Given records:

=== Begin Enclosure ===

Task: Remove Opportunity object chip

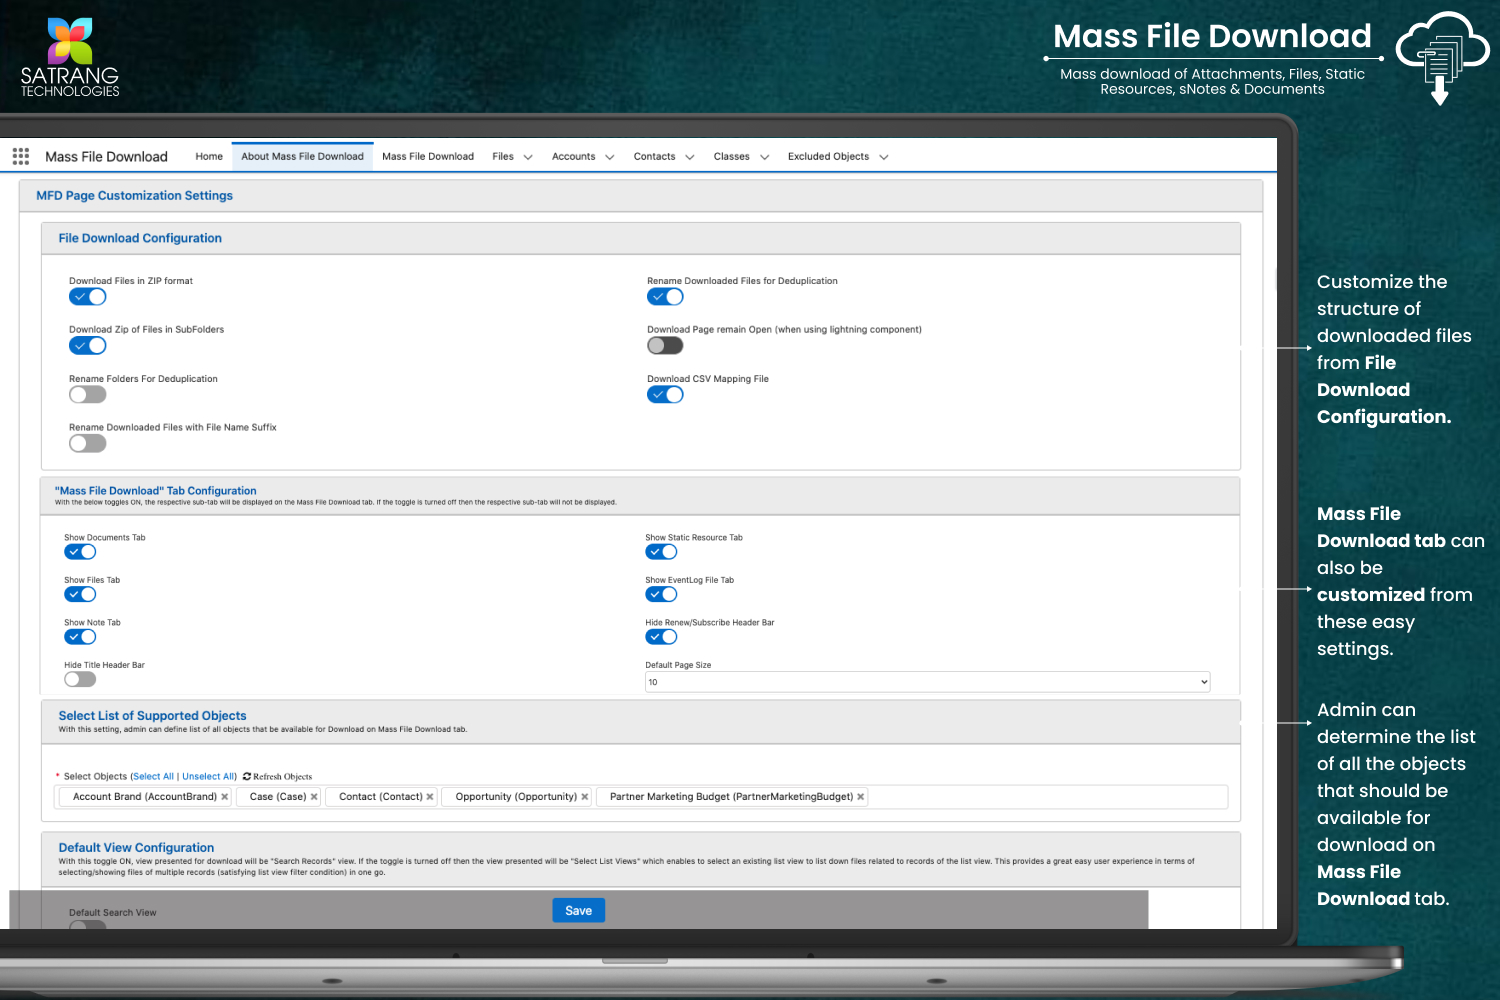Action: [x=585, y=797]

=== End Enclosure ===
=== Begin Enclosure ===

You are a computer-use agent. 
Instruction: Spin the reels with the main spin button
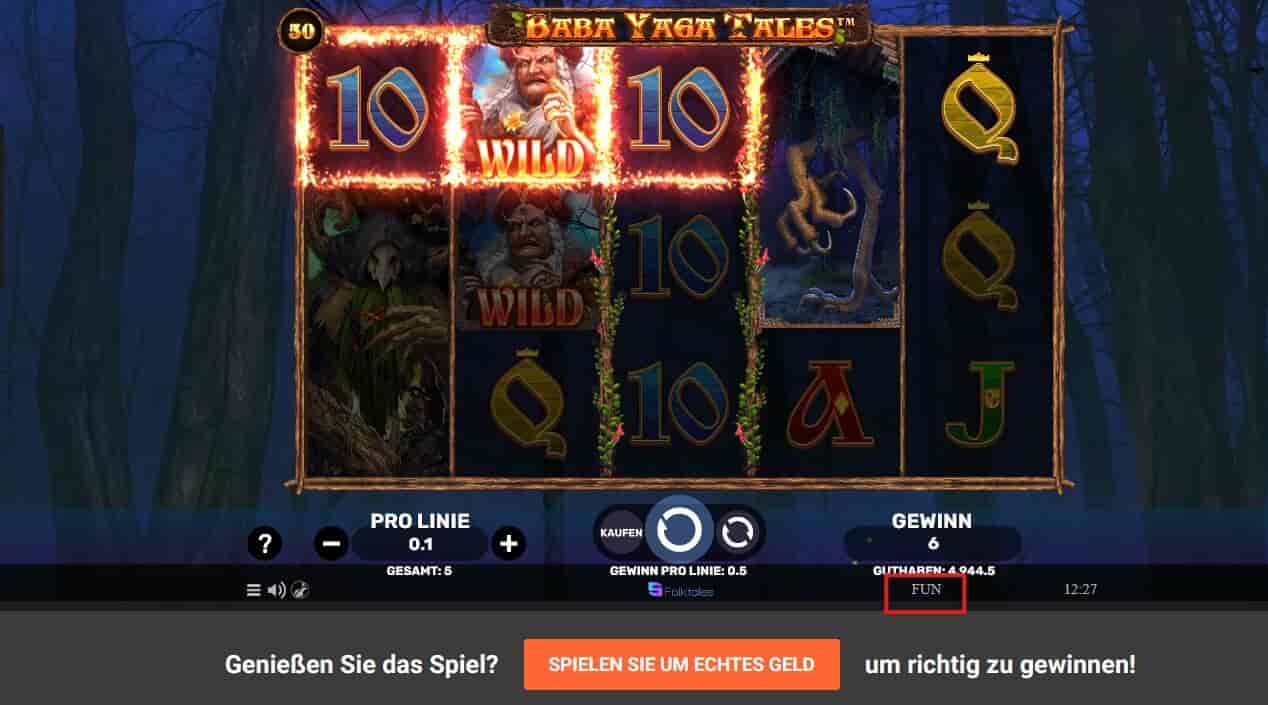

=== End Enclosure ===
=== Begin Enclosure ===

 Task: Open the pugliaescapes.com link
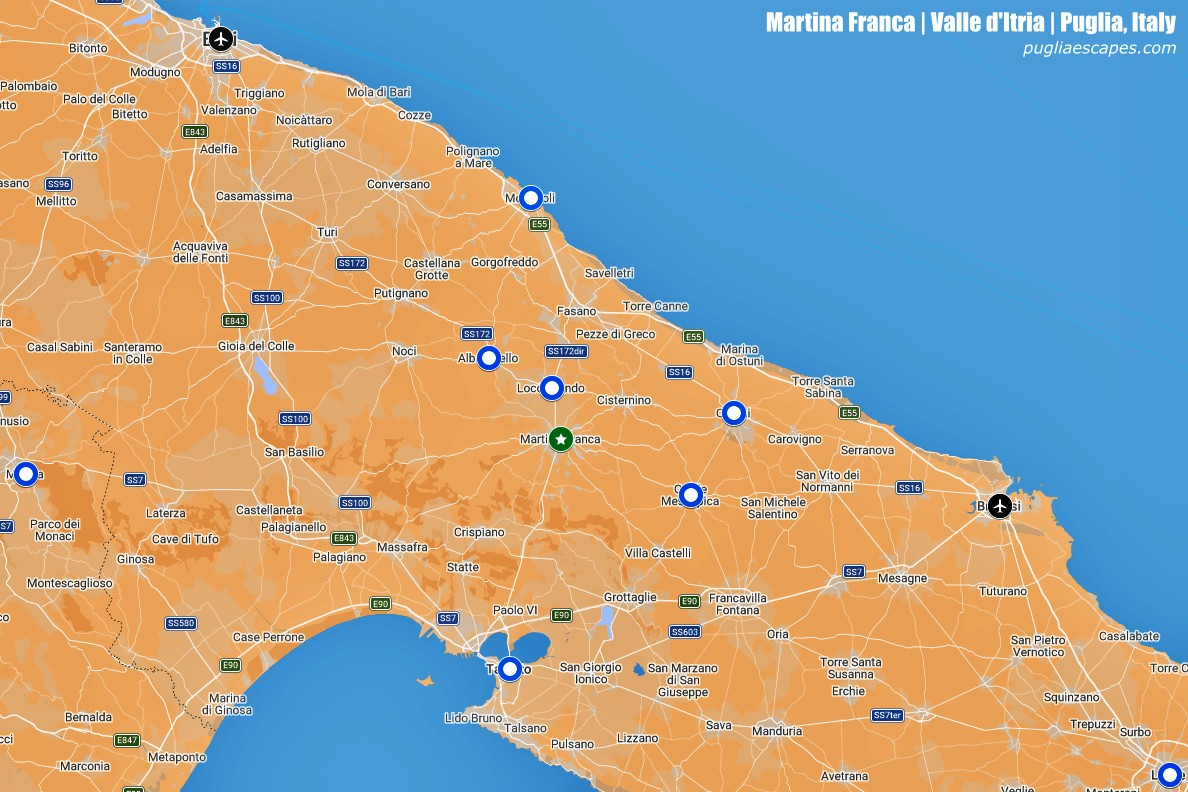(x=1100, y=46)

=== End Enclosure ===

Problem statement:
Once you find the line with "You are a computer-use agent." above, print it and every line after it up to and including the line with "Instruction: Spin the", exactly as written and nothing else.

Response:
You are a computer-use agent. 
Instruction: Spin the reels with the main spin button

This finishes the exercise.